The third annual corporate-events research report from Germany-based meetings organization In-House Corporate Events (ICE) in conjunction with Cvent revealed several interesting trends as corporate-meeting departments coordinate events for 2022.
First, among the nearly 70 meeting managers at international corporations who participated in ICE’s research, sustainability remains a top priority for more than three out of four of them. However, this year they cite a greater focus on how to accurately measure the effects of the sustainability initiatives they’ve implemented in recent years.
The top four sustainability elements that respondents are trying to quantify for their executives and shareholders are: total distance traveled by attendees, sponsors, and event staff; electricity consumption at venues; carbon-dioxide emissions for travel and on-site activity; and the environmental impact of catering operations.
Another area where the focus of planners has shifted from last year is in measuring the effectiveness of virtual events. In 2020, 61 percent said that using the right metrics to measure event performance was a major challenge; in 2021, only 44 percent said the same. As the report states, “more planners are measuring their virtual events much as they would their live events. Planners have moved past the stage where the primary success metric was running the event with no major faults; they have acquired the skills to deliver virtual events without faults. Now, there is a clear desire to contextualize [other] metrics by benchmarking not just internally but across the events industry.”
This can be seen through the specific metrics now being used for virtual events. Some of the metrics with the biggest year-over-year usage increases were:
• customer feedback (95 percent of respondents now use that metric versus 70 percent in 2020)
• engagement with touchpoints (69 percent versus 38 percent in 2020)
• social-media engagement (73 percent versus 51 percent in 2020)
• internal cost, plus time spent by the events team (64 percent versus 46 percent in 2020)

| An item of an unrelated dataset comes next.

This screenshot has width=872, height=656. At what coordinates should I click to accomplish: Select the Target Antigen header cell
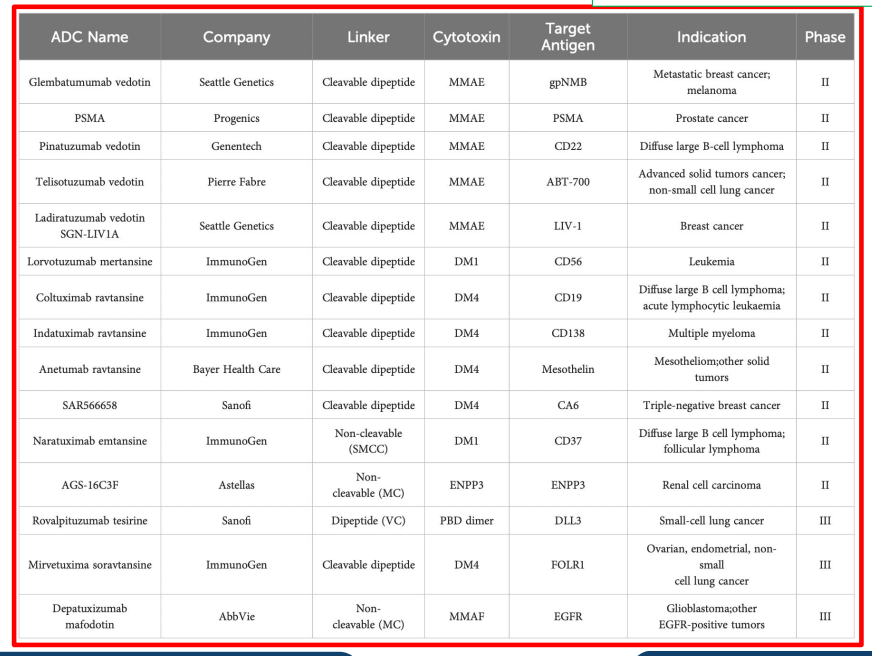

One interesting observation about hybrid events: The reports finds that “hybrids are currently a lesser-used format” than anticipated. Further, “when held, hybrids are primarily a livestream of speakers rather than an interactive experience between the in-person and virtual audiences.”
When it comes to event budgeting, more than 90 percent of respondents said their technology budgets for virtual and hybrid events has increased in the past 12 months, while 62 percent said their on-site technology budgets have risen in that time. On the flip side, 77 percent said their travel budgets for events have decreased, while 40 percent said that budgets for venues, catering, and decorating have decreased for upcoming near-term events. One likely reason, according to the report: “A move toward smaller, more local events as a result of the Covid pandemic.”
Lastly, there are a few surprising insights related to staffing: A little more than half of respondents said that their department-staff numbers had not been reduced between mid-2020 and mid-2021; in fact, 20 percent said that they gained staff members in that time. “As the need to deliver more events in multiple formats grows,” says the report, “it is possible that more companies will look to expand their event teams to deal with demand.”